Pour sa part l'AFM se refuse clairement à toute forme d'encadrement ou de mise sous tutelle par la puissance publique; et a fortiori de mutualisation des dons: «L'AFM est une organisation spécifique qui ne relève pas de la logique des organismes de recherche publics. Elle doit faire preuve, en permanence, de réactivité pour s'adapter à l'évolution des connaissances et atteindre le plus rapidement possible son objectif: la guérison des maladies neuromusculaires», faisait-elle valoir en 2004 dans sa réponse au rapport la concernant, assez critique sur différents aspects, de la Cour des Comptes: «Elle a dû faire face à une transformation radicale du contexte scientifique, caractérisée par le passage de la génomique à la mise au point des thérapeutiques et des essais cliniques. Cette transformation s'est traduite par une évolution de ses modalités d'action auparavant essentiellement basées sur des appels d'offres auprès de la recherche publique vers un mode d'action intégrant des partenariats industriels et internationaux. Cette évolution a conduit l'AFM à s'adapter rapidement et à privilégier l'action. Organisation toujours en mouvement, l'AFM refuse de se laisser enfermer dans des procédures trop bureaucratiques qui brideraient sa capacité à agir. Il lui semble que les choix scientifiques qu'elle a faits jusqu'à présent se sont traduits par des résultats incontestables, reconnus par la communauté scientifique et les pouvoirs publics.»


Attaque ciblée

Les attaques de Pierre Bergé sont d'une nature radicalement différente de celles lancées par quelques responsables de l'Eglise catholique à la veille du Téléthon de 2006. Celle-ci demandait que les donateurs opposés, pour des raisons religieuses ou éthiques, à des recherches menées sur des cellules obtenues après destruction d'embryons humains, puissent avoir la garantie que leur don ne soit pas affecté à ce type de financement. L'AFM fit alors valoir que ces recherches n'étaient pas interdites par la loi et qu'elle se refusait à organiser un «fléchage des dons» sur des critères éthiques. Alors que le Téléthon 2005 avait recueilli 99 millions d'euros de promesses de dons celui de 2006 devait atteindre 101 millions.
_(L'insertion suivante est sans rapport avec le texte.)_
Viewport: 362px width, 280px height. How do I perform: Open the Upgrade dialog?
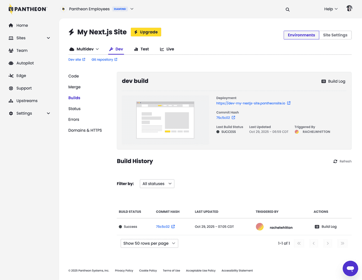coord(146,32)
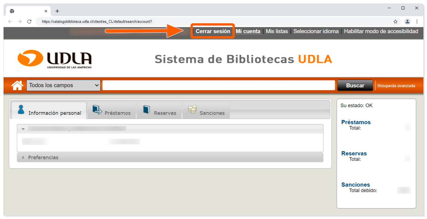Switch to the Reservas tab

coord(159,111)
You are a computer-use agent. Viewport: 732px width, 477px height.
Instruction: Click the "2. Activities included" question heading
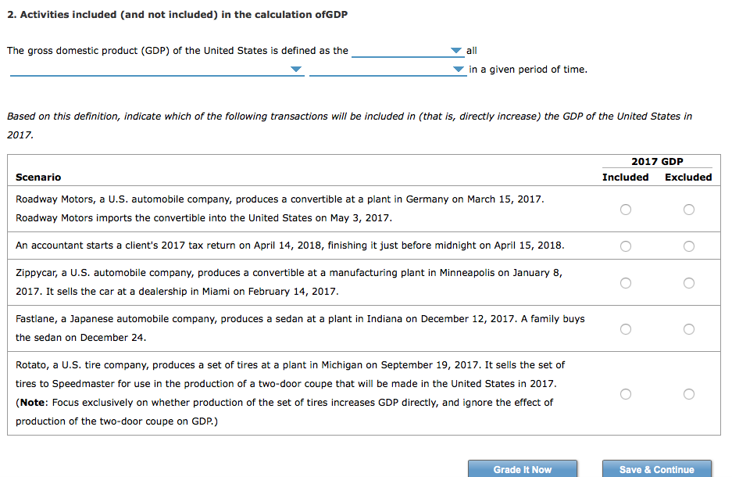point(177,15)
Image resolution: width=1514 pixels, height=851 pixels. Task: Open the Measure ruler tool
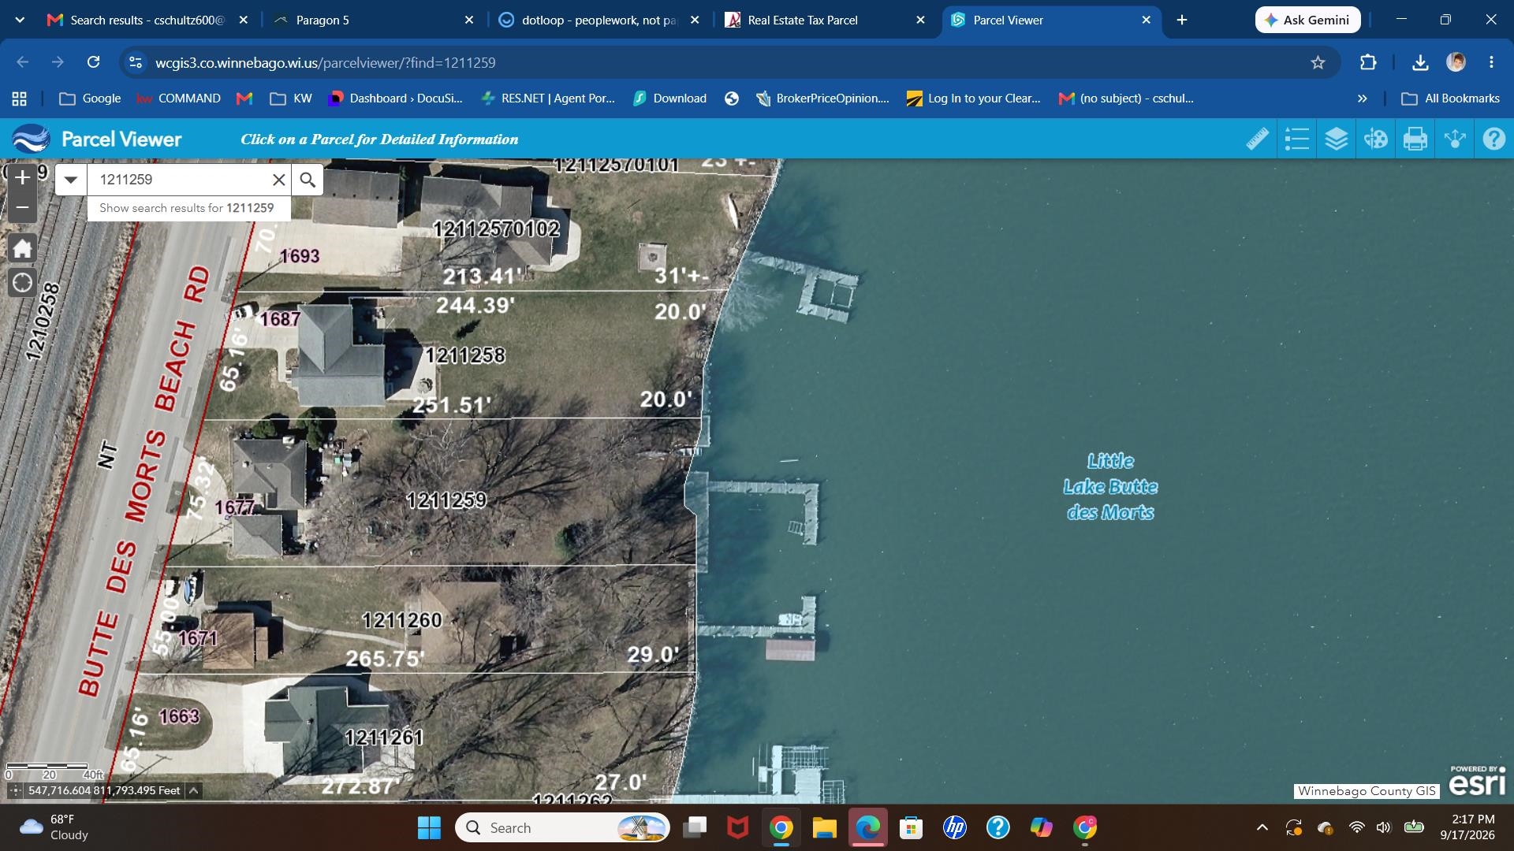[x=1258, y=139]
Rien de semblable aujourd'hui. Avec l'édition 2009, c'est la première fois que l'on observe un recul des dons après une attaque ciblée remettant en cause sinon l'AFM du moins sa position dominante et la nature même du spectacle diffusé durant trente heures par France Télévisions; un spectacle qualifié de «populiste» par Pierre Bergé. Faut-il voir là un début de désamour des Français vis-à-vis de ce qui, depuis 1987, constitue une formidable caisse de résonance caritative et populaire dans l'ensemble du pays? Si tel devait être malheureusement le cas rien ne permet de penser que les sommes (pour partie défiscalisées) qui ne seraient pas données à l'AFM se reporteraient mécaniquement vers d'autres causes, tout aussi nobles.

En toute hypothèse, l'heure semble venue pour l'AFM d'évoluer tout comme doit évoluer le spectacle ritualisé du début du mois de décembre. Le moment semble venu de songer à modifier cette «recette» qui réunit l'exposition d'enfants myopathes et l'exhortation hystérique par des animateurs-bateleurs à l'augmentation continuelle du volume des dons; le tout associé à une accusation désormais récurrente, explicite: ne pas donner c'est condamner les malades alors que les chercheurs sont sur le point de proposer des médicaments salvateurs.

«Aujourd'hui, 30 maladies sont aux portes du médicament. Avec détermination, nous mettrons toutes nos forces pour que le mot ''guérison'' devienne une réalité pour le plus grand nombre, a déclaré la présidente de l'AFM lors du Téléthon 2009, sur le même mode que les années précédentes. C'est l'année où on a des résultats formidables, en thérapies génique et cellulaire, qui ouvrent la voie pas seulement à des maladies rares mais aussi à des maladies bien plus fréquentes.»

La vérité est que des résultats prometteurs ont bien été obtenus en laboratoire à partir de travaux financés (pour partie) par l'AFM, qu'il s'agisse de la création de peau humaine ou d'une forme rare de maladie neurodégénérative (voir Slate des 7 et 20 novembre). L'autre vérité est qu'il faudra encore longtemps avant que ces résultats ne se transforment en de véritables avancées thérapeutiques.